We analyzed the gene expression levels in 2 samples from each of the 27 patients, collected at the end of each 12-week treatment period. The assays were run according to the protocol of the manufacturer on the 7900HT PCR system (Applied Biosystems). Data was analyzed with the ΔΔCt method using the mean of 4 housekeeping genes as reference (GADPH, HPRT1, RPLP0, and B2M).[22]

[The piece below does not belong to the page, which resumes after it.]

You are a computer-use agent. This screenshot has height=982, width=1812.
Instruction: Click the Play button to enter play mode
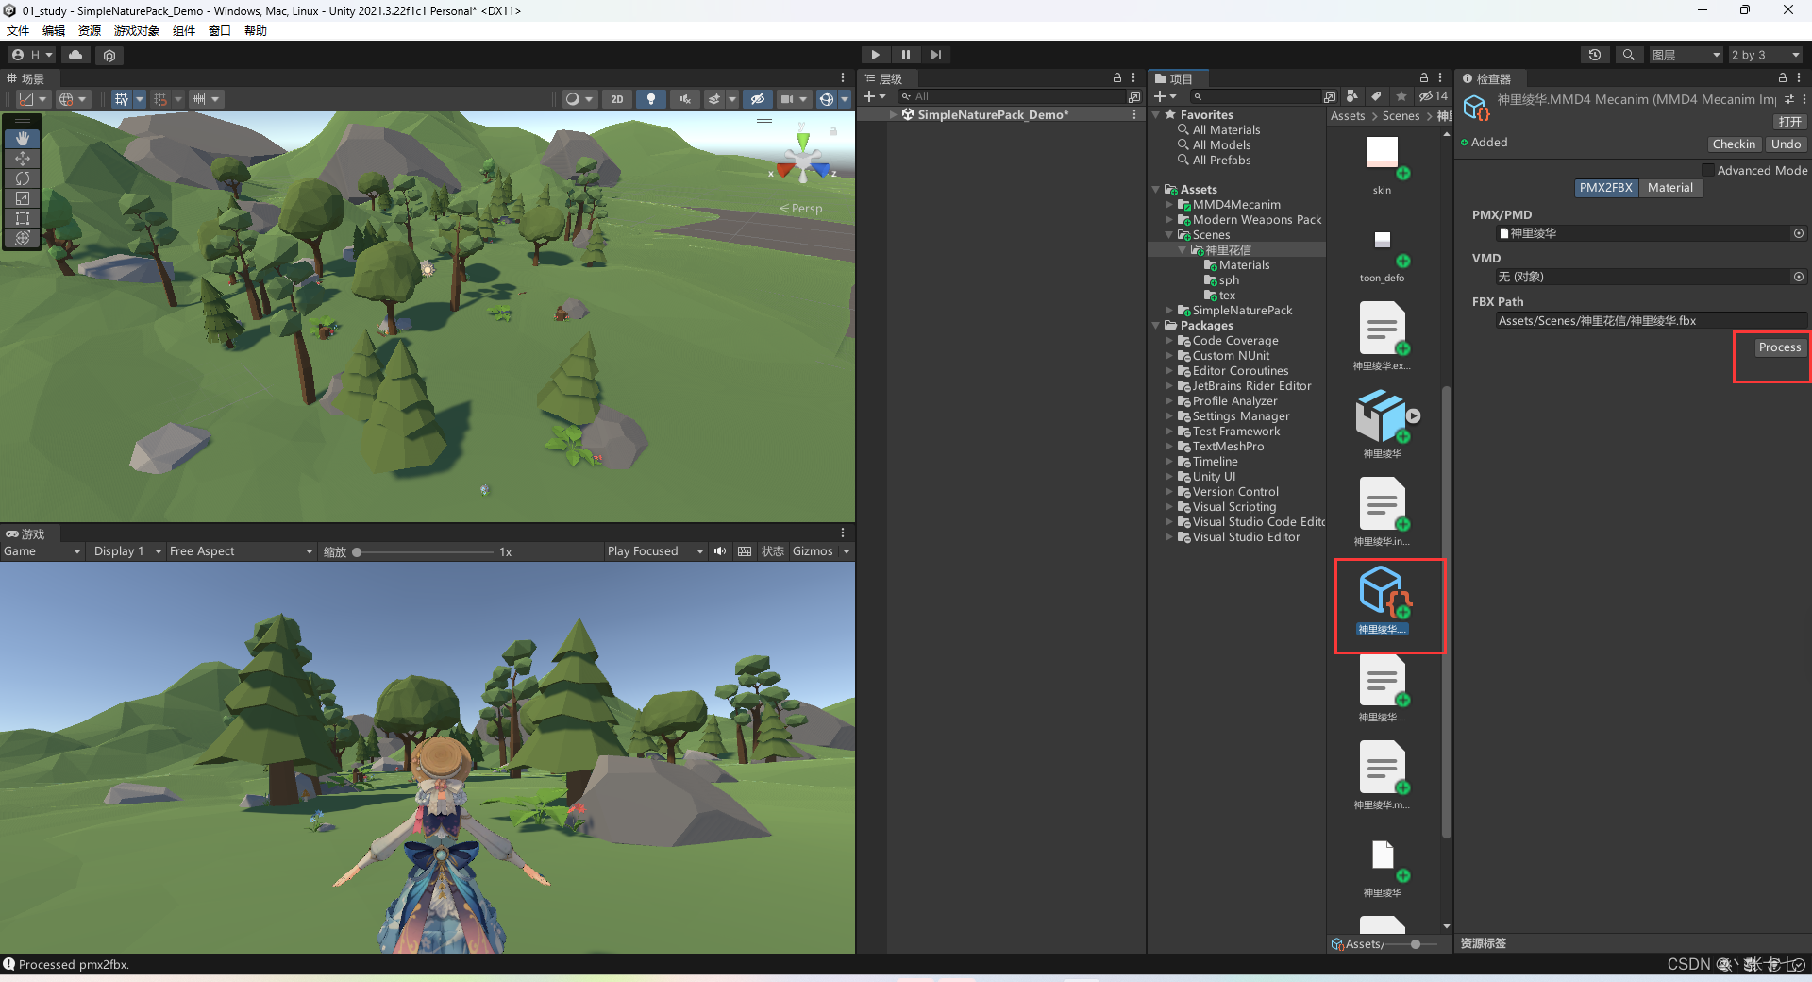pyautogui.click(x=875, y=54)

Statistics. Descriptive data are presented as median with range. In step 1, normalized signal levels of each probe from the global transcription analysis were log2 transformed and then quartile normalized (Limma package, R software). To account for any negative intensity values produced by the normalization steps, all values had the lowest negative value added to make all intensity values zero or greater, which would then allow for fold change calculations to be carried out. A positive Log2 fold change value represents an increase in fold change where a value of 1 is equal to a doubling of the original value. Next, we performed t tests analysis along with a false discovery rate (FDR) adjustment. The 150 most upregulated genes were ranked according to log2 fold change after excluding genes with FDR above 0.01. Fold change for rt-PCR results was calculated as the ratio between the final over the initial gene expression level. We performed Spearman's correlation (IBM SPSS Statistics) for the relationship between hormone and gene expression levels. Statistical significance was set to 0.05. In step 2, we employed the Wilcoxon signed rank test (IBM SPSS Statistics) to compare normalized gene expression values in normal versus very low morning cortisol, presented as z-score where a score closer to 0 suggests even distribution between the groups. The effect size was calculated by dividing the z-score by the square root of the number of observations (ie, 2 observations for each case, N = 54). To minimize the risk of type 1 error, the significance value was set to P < 0.01. For calculation of fold change, the normalized gene expression value at normal serum cortisol was divided by the very low cortisol for each patient. In both steps, plasma ACTH levels exceeding the upper reference limit (278 pmol/L) were plotted as 278 pmol/L and the lower reference limit (1.1 pmol/L) was plotted as 1.1 pmol/L.